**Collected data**
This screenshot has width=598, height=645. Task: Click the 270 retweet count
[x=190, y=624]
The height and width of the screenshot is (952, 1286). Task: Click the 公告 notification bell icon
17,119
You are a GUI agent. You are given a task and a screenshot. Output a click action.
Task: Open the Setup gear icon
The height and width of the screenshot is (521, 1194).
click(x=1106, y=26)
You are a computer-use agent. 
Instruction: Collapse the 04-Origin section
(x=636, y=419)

* * *

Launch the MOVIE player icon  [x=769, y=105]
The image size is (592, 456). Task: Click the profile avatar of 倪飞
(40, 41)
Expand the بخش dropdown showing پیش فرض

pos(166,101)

**THE TASK**
In the records, locate each line holding the string "agent" and copy it.

**TASK ANSWER**
You are a GUI agent. You are given a task and a screenshot. Output a click action.
You are a computer-use agent. 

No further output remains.